"In the 1800s there was a lot of earthquake activity in the Delta. But after 1906 there's been a lull," said Les Harder, deputy director, California Department of Water Resources. "It's fairly well agreed upon that the Delta has enjoyed a quiet seismic period, and that's not going to last. Tectonic movements continue in the Bay Area. The faults are due to break again. We'll expect to see larger earthquakes."
Five days after Harder spoke those words, a 5.6-magnitude quake hit near San Jose. Harder was speaking at the Oct. 25 meeting of the Delta Vision Blue Ribbon Task Force, which is preparing recommendations for saving the Delta to be presented to Gov.

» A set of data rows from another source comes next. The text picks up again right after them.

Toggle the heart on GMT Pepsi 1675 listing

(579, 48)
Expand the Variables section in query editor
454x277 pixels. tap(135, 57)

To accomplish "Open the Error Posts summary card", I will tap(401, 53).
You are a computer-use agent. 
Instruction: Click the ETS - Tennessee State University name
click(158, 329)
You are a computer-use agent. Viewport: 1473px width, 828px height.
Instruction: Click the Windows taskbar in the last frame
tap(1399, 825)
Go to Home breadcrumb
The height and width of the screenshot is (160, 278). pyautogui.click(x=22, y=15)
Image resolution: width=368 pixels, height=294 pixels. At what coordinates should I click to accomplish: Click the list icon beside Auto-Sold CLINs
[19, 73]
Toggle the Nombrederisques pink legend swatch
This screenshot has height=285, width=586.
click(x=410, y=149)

Arnold Schwarzenegger later this year.
There is a 62-percent probability of a 6.2-magnitude or larger earthquake in the next 25 years in the Bay Area, said Harder. There's a 28-percent chance that the levees on 30 or more Delta islands will fail simultaneously in that same time period due to a large quake. The west side of the Delta (the portion nearest East County) is expected to be hit harder than the eastern portion.

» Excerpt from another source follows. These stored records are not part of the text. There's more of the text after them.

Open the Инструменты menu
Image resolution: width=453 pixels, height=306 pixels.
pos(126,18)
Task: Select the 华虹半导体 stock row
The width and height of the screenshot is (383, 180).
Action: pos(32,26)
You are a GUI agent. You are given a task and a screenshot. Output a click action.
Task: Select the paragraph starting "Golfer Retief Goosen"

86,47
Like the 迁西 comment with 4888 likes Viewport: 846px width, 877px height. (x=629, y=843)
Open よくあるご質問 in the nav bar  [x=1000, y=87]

"The levees are relatively fragile for earthquake shaking," said Harder. "They are not designed for this. (Economic losses) could be as much as $60 billion for a catastrophic event."

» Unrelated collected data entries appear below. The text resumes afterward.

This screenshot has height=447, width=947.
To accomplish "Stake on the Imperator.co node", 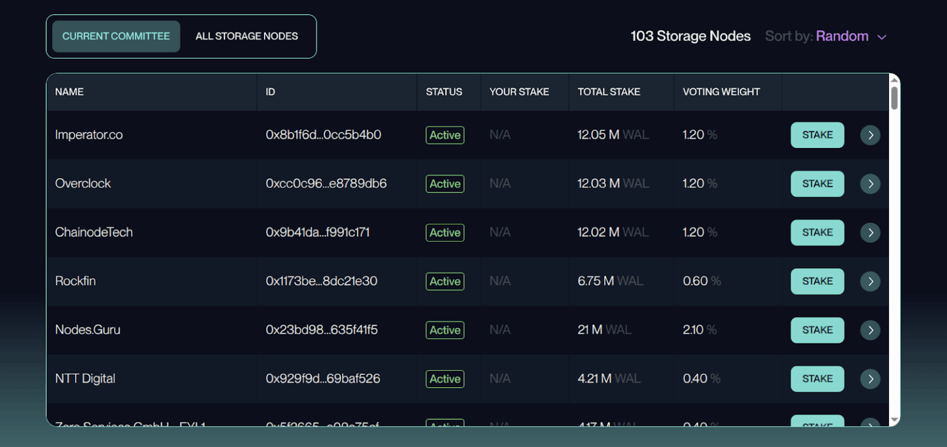I will coord(817,135).
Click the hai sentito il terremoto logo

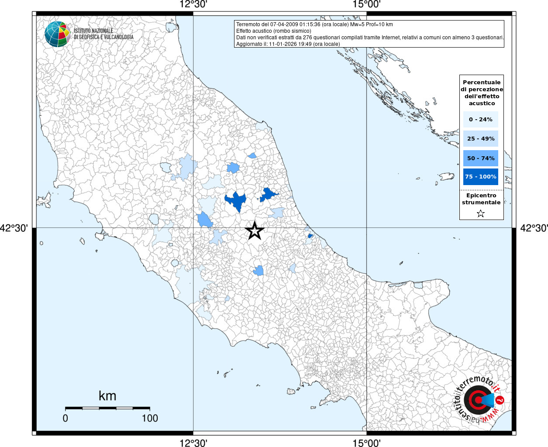480,399
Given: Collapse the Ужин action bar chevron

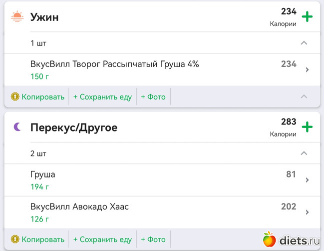Looking at the screenshot, I should [304, 97].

Delta Task Force member Raymond Seed, who is a professor of civil engineering, said that unlike the isolated break in a levee that has been seen in the past, an earthquake would cause massive levee failures.
"Some of the seismic scenarios would require us to construct tens of miles, if not hundreds of miles, of levees," said Seed. "It would be like starting over. Putting a few rocks in place is not going to stop the channels. We may need dredges where we can literally rebuild levees almost from scratch. It's a task we should set for ourselves. It's not a simple issue."
It will cost anywhere from $25-52 million per mile of levee to make them seismically safer, so the tab could be enormous. As a result, choices may have to be made on which islands are most worth saving.
"The Delta is a place that has a value in itself and should be protected as the jewel that it is," said Harder. "(But) we don't have the funds to protect every single thing. (The emphasis will be on) some of the towns that are there, populations that are there and other points of value - which islands have people, habitat, and are critical for infrastructure. There's a fair amount that we want to retain. It's probably very much in the billions of dollars."
Currently nowhere near that amount of money is available. Proposition 1E, the $4 billion Disaster Preparedness and Flood Prevention Bond approved by voters last year, may provide at least $500 million for Delta levee protection, with another $300 million available from other sources. Reclamation districts can tap into those funds, receiving 75-percent reimbursement for levee repairs. About $57 million is being spent this year on levee repairs in California.
A proposal has been made to spend up to $74 million to stockpile rock and make other preparations to more quickly shore up levees in case of an earthquake.
Ron Baldwin of the San Joaquin County Office of Emergency Services told the task force that it's important to put together a regional agency that will be in charge of the Delta when an earthquake occurs.
"Regional is a buzzword that everyone supports until you try to implement it," said Baldwin. "We need a regional response system where we're integrated and have a single organization responding. The prime directive is to hold the levees. If we hold the levee, we prevent a lot of tragedy. The real vision is: how do we get there? How do we overcome those barriers of turf?"
Linda Fiatt from the Delta Protection Commission said a group is forming to discuss how to transport people and animals off of the islands in case of levee failures.
"I was watching the media about the fires (in Southern California) and seeing the kids in the stadium with their goats and pets. If you ask people to leave their animals (behind in an emergency), they won't do it. We're going to talk about what currently exists out there and where the gaps are."
To publicize and personalize the situation, Baldwin suggested creating a contest in which schoolchildren provide names for the levees.
Phil Isenberg, a former state assemblyman who once represented far East County and now chairs the Delta Task Force, jokingly suggested these two names: "Death and Destruction Levee" and "About to Fail Levee."